[Task statement]
Print the listing in full, exactly as it stands.
□ □ □ □ □ □ □
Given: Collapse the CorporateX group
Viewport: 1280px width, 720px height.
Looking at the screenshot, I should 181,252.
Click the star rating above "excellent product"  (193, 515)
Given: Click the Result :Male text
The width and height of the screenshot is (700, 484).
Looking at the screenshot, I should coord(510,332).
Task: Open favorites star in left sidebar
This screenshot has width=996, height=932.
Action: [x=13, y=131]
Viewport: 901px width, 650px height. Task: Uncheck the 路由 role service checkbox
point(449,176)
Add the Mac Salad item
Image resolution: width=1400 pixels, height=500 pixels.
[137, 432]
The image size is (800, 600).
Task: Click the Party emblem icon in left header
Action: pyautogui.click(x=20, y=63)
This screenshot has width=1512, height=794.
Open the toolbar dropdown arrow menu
□ □ □ □ □ □ □
[Solution to this exercise]
Given: Collapse the CorporateX group
Viewport: 1280px width, 720px height.
Looking at the screenshot, I should 181,252.
Click the star rating above "excellent product"  (193, 515)
Given: Click the Result :Male text
The width and height of the screenshot is (700, 484).
Looking at the screenshot, I should coord(510,332).
Task: Open favorites star in left sidebar
This screenshot has width=996, height=932.
Action: [x=13, y=131]
Viewport: 901px width, 650px height. Task: Uncheck the 路由 role service checkbox
point(449,176)
Add the Mac Salad item
Image resolution: width=1400 pixels, height=500 pixels.
[137, 432]
The image size is (800, 600).
Task: Click the Party emblem icon in left header
Action: pyautogui.click(x=20, y=63)
This screenshot has width=1512, height=794.
Open the toolbar dropdown arrow menu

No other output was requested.